Socioeconomic status (SES) refers to a person's place in a class system and includes factors like education, income, occupation, wealth, and place of residence. SES widens health gradients between groups by helping individuals gain health advantages [1, 2]. Many previous studies have reported the presence of SES-health gradients. According to a meta-analysis, those with the lowest SES in terms of income, occupation, and education had a higher prevalence of hypertension than those with the greatest SES[3]. In the context of an aging society, linked to social stratification, individual health inequalities may tend to expand with age, which is also known as the cumulative disadvantage of health disparity.

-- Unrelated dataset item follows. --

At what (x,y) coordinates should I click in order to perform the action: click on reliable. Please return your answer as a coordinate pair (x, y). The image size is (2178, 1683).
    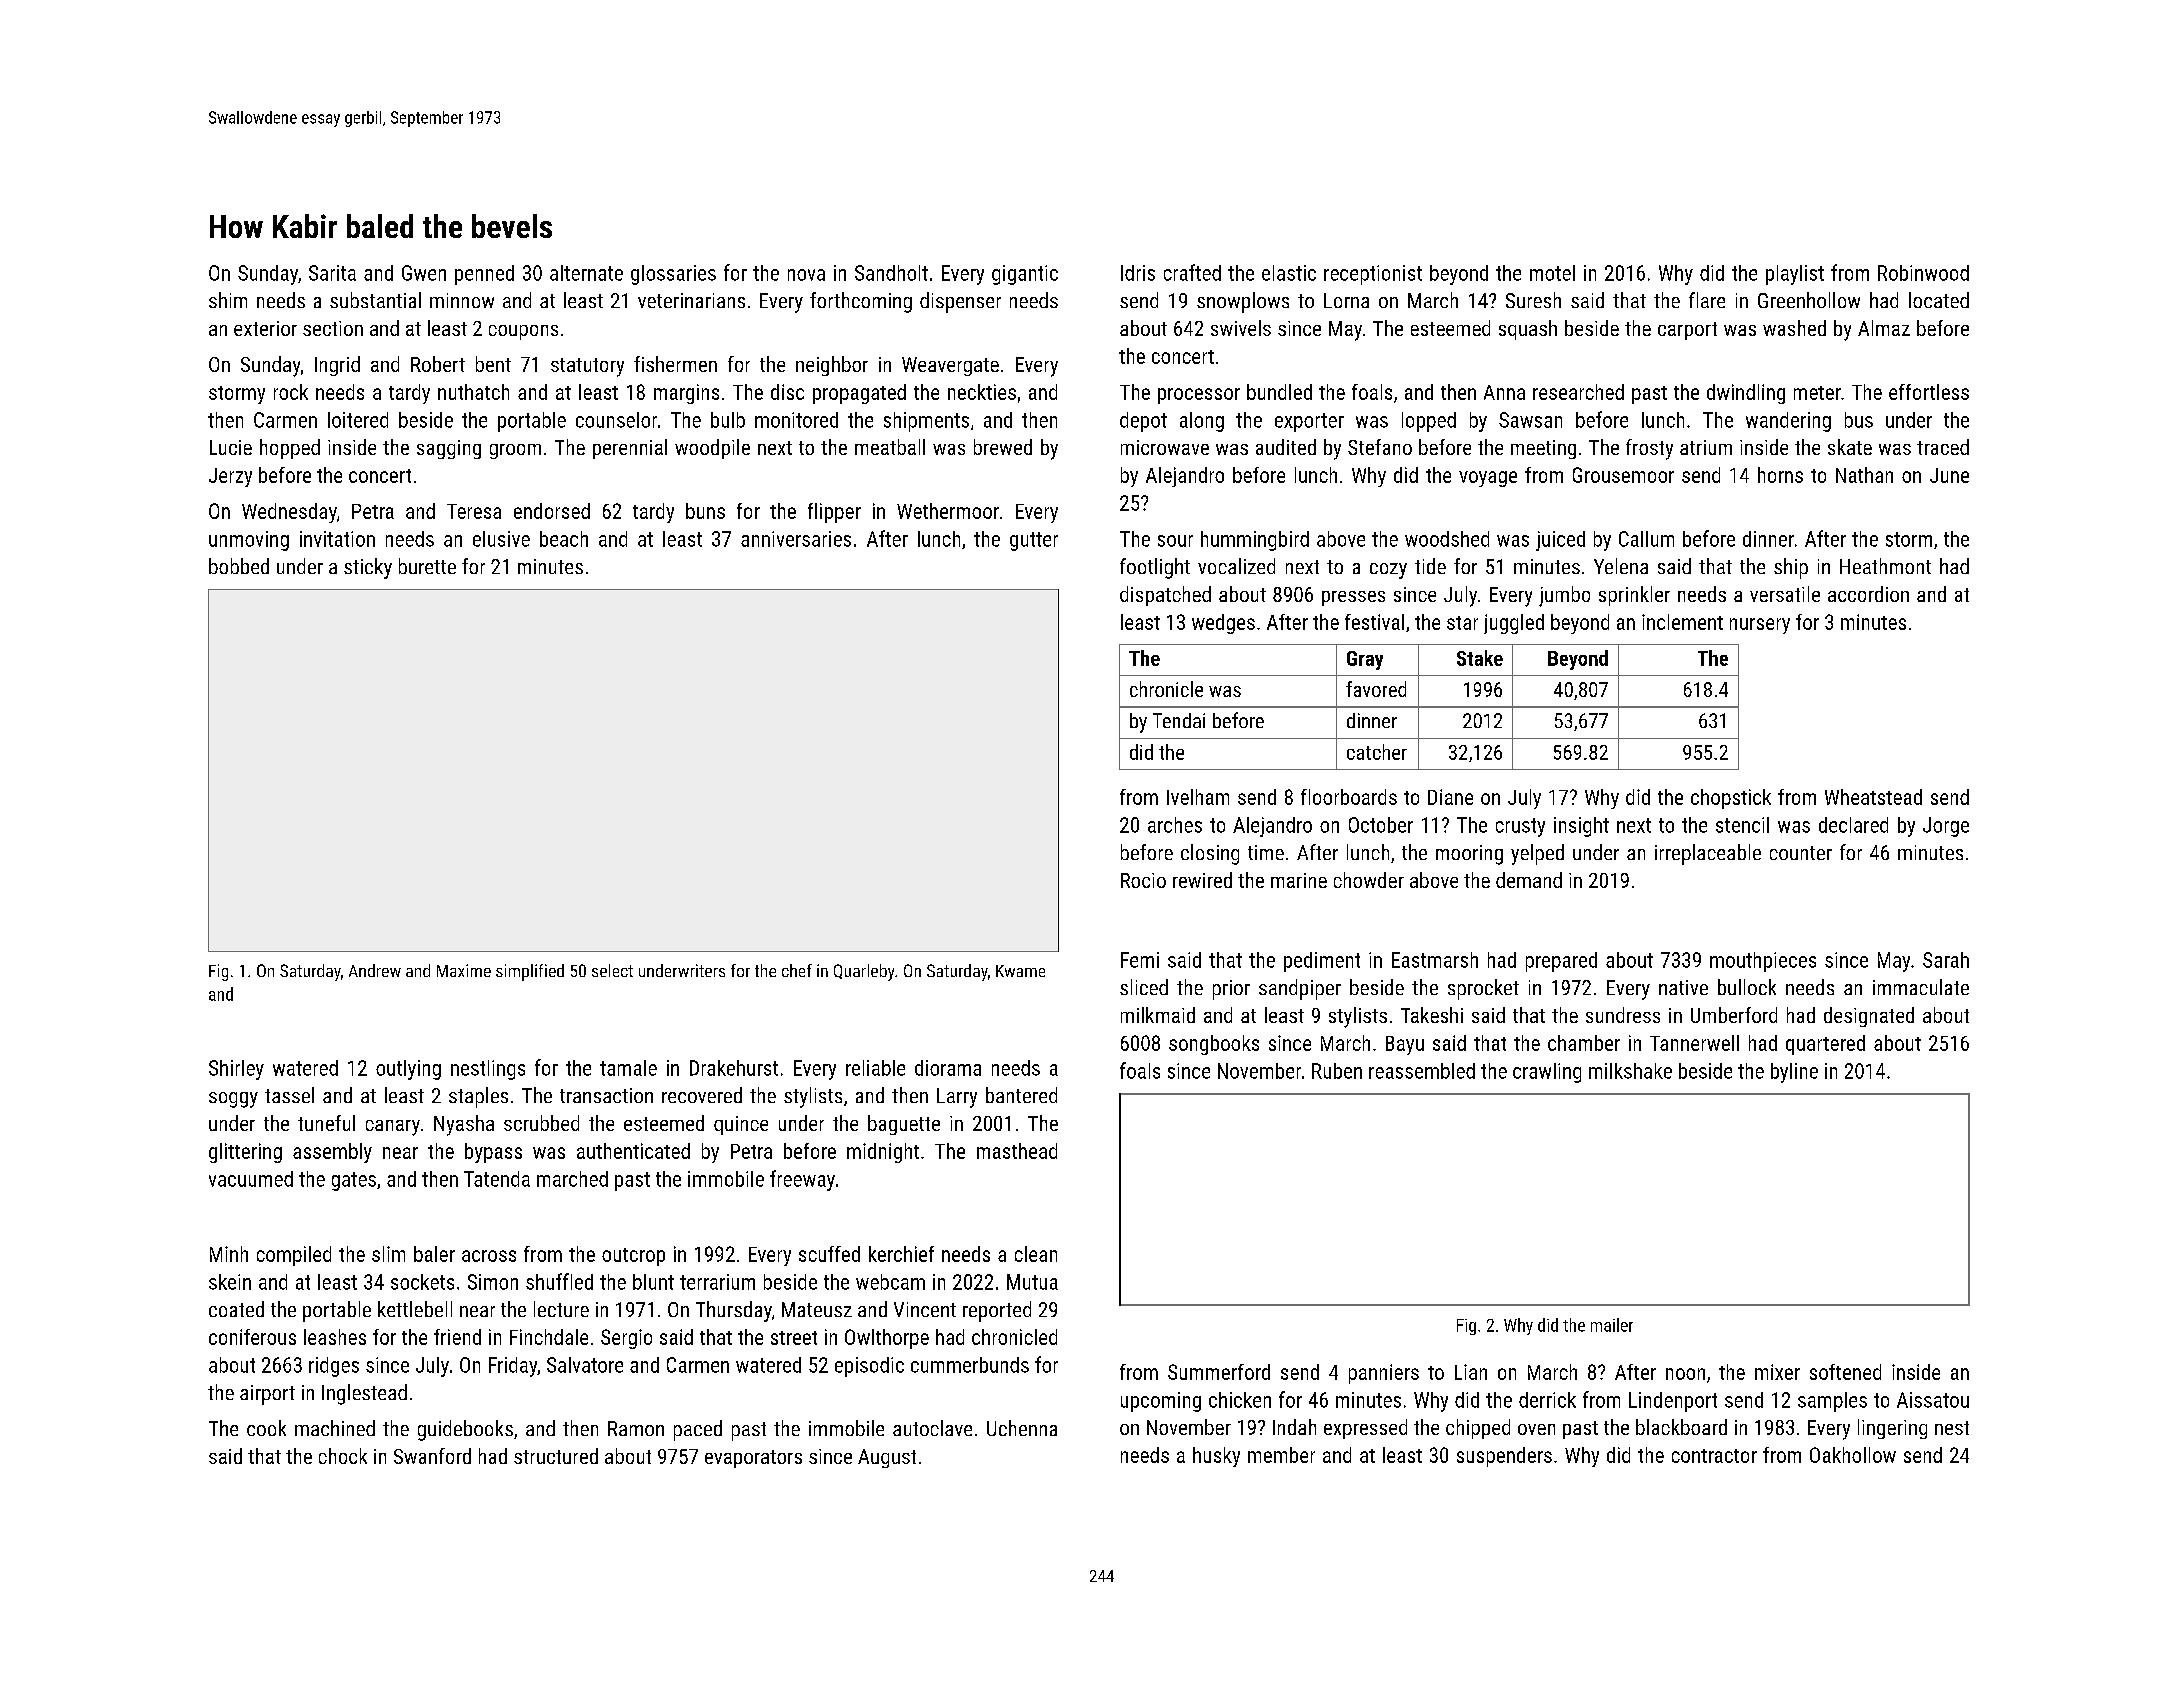
    Looking at the image, I should click on (875, 1068).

In 2019, cardiovascular diseases (CVDs) in rural and urban areas in China accounted for 46.74% and 44.26% of the causes of mortality, respectively[4]. CVDs have become the leading cause of death in both China and the world, and hypertension is a major risk factor for CVDs, causing a serious risk to human health[5]. According to a 2017 survey, the prevalence of hypertension among people over the age of 18 in the Tibet autonomous area was 24.7%[6]. With socioeconomic development, population aging, and the acceleration of urbanization, the prevalence of hypertension is on the rise, and it has become a major public health problem [7].
SES and obesity are known to be predictors of hypertension, and there is substantial evidence that SES is associated with traditional risk factors for hypertension (health knowledge, health behaviors and lifestyle, working conditions, medical care, income, socio-psychological resources)[8–10]. Research on obesity has shown that body fat distribution, especially the accumulation of abdominal fat, has a high correlation with CVDs, which is of great value in predicting the risk of CVDs [11]. There is now a debate on a global scale on the usefulness of several obesity markers in foretelling the onset of hypertension. Part of study using a single obesity indicator to predict hypertension may weaken the convincing power. In addition, the existing related studies have the following problems. First, there have been many reviews on the relationship and pathway between SES, obesity and hypertension. However, little study has been done on how SES and obesity interact with one another to cause hypertension. Second, earlier research tended to reflect the whole level of a person's socioeconomic position with a single measure [12], so it is necessary to establish a comprehensive SES index to comprehensively reflect its effect on obesity and hypertension. Third, Tibet is located in the southwest of the Tibet Plateau, with an average altitude of over 4,000 meters[13]. The permanent population of Tibetans accounts for 85.74%. With the development of society and economy, ethnic minorities in plateau areas are more likely to obtain high-oil, high-sugar, and high-sodium foods [14]. At the same time, the lack of healthy lifestyles and health interventions, the harsh natural environment with high cold and low oxygen, and complex ethnic cultural traditions and customs have created unique, complex, and severe health problems[15, 16] and behavioral risk factors[17].According to a Chinese research, people of the Tibet autonomous region had lower overall health than those in other Chinese provinces[18]. Therefore, the relationship between SES, obesity, and hypertension of Tibetans warrants further explore.
In summary, we use data from the China Multi-Ethnic Cohort Study (CMEC), which was carried out in five provinces in southwest China from May 2018 to September 2019. We selected Tibetan adults as study subjects, and used multiple obesity indicators (BMI, WC, and WHtR) to assess the complex relations of obesity and SES with hypertension.